那支不知道用什么金属打造而成的义手,大部分时间的的确确是作为一支代替右手的替代品存在的。

但恐怕它同时是作为另一种东西的储存库存在的。

纳米材料的储存库也好,纳米装甲的收纳物也好,总而言之——它真正的功效就是像现在这样,将白至臻的身体完完全全地变成一个人形的兵器。

刚才犬守魂之所以没能一击杀死白至臻,就是因为普通造物的匕首没能割开这层金属装甲。

真是,

真是有趣啊。

“也对,就要这样才行。不是这样说不通。要是连这种本事都做不到,那还算什么‘杀人魔’啊,充其量不过是一个杀人狂罢了!”

“为什么为什么为什么为什么为什么为什么为什么为什么为什么——为什么你没有死。”

她不可思议地看着犬守魂,就连眼中的仇恨也短时间消退了。

“因为我是不死的杀人魔——开玩笑的。我也是会死的,不过只是心脏受损这种程度,是伤不了我的。应该说,像‘我们’这样的怪物,如果只是心脏被人捏住,被人射穿就会死,那也太掉价了。”

犬守魂兴致盎然地为百思不得其解的白至臻解释。

“……你这……怪物!”

“怪物——哈,哈哈哈,哈哈哈哈哈哈!你在说什么呀,小白。我们不都是怪物吗,不都是从夺取别人性命中汲取快感的杀人魔吗?”
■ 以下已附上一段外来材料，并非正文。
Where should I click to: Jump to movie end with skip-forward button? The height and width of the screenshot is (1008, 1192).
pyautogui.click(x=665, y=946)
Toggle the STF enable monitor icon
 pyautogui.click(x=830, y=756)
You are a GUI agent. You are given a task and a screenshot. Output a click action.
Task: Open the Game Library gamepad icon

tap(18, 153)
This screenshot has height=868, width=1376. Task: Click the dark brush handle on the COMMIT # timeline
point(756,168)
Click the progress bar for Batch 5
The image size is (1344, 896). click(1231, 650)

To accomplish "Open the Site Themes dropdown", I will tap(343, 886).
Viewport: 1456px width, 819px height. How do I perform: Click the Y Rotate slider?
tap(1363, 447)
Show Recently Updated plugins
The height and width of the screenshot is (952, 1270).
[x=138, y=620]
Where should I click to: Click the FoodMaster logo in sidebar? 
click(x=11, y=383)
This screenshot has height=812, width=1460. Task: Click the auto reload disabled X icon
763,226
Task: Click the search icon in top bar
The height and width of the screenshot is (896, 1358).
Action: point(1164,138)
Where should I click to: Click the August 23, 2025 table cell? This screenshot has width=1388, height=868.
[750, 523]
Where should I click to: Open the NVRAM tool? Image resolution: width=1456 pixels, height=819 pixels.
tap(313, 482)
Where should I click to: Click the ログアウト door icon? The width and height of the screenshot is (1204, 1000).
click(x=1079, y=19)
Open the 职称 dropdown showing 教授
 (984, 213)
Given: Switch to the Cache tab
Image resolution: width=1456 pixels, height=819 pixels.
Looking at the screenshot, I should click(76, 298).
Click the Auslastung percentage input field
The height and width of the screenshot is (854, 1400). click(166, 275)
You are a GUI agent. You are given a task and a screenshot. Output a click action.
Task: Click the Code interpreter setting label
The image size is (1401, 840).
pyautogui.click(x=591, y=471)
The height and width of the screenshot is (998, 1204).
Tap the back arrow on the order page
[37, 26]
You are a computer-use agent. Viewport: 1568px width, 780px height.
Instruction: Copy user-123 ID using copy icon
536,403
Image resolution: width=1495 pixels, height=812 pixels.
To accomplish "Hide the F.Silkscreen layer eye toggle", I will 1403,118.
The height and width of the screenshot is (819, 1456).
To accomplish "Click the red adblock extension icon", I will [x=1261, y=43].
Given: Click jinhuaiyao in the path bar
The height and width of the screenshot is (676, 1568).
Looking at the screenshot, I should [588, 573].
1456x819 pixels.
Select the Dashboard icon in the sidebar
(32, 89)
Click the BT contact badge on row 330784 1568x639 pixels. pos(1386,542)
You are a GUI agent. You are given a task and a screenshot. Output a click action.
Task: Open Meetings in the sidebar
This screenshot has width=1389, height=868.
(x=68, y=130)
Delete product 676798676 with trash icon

心脏被超高的热能烧穿、溶解,即使这样也好好地活着,像从未受过伤的样子站立着,

这样的犬守魂,哪怕只是阳光地笑着,也让人不寒而栗。

“啊,对了。”

像是突然想起来,

犬守魂她,

“我终于明白,为什么会有人觉得我是——最卑鄙的暗杀者了。”

幡然醒悟地拍了一下手。

“什么啊,原来是因为这种理由呀!”

说着这样的话,露出欣喜若狂的表情。

和童心未泯的孩子一样。

“那当然是因为你为了杀掉目标——而不择手段!”

没有听犬守魂解释的打算,也不想知道犬守魂明白了什么。

要杀死她,即便对方是个心脏被烧穿也杀不死的怪物也要杀死她——要杀死它。不然的话,就没办法为那个不想死,怎么样都不想死的弟弟报仇了。

从义手处衍生出的金属装甲已经完完全全地覆盖白至臻的全身。这个过程并不算缓慢,至少白至臻是这样认为的, 因为犬守魂没有在她着装过程中瞄准其他未被覆盖的地方攻击。已经装甲全覆盖的白至臻,两只手的掌心都瞄准了犬守魂。

如果说心脏被烧毁也不能杀死她的话,那么就毁掉她的全身——

刺眼灼热的白光一闪即逝——而作为激光的红光则完完全全地烧毁了,

地面。

再度,命中了地面。

“人家呢,其实是有轻微的自虐倾向——”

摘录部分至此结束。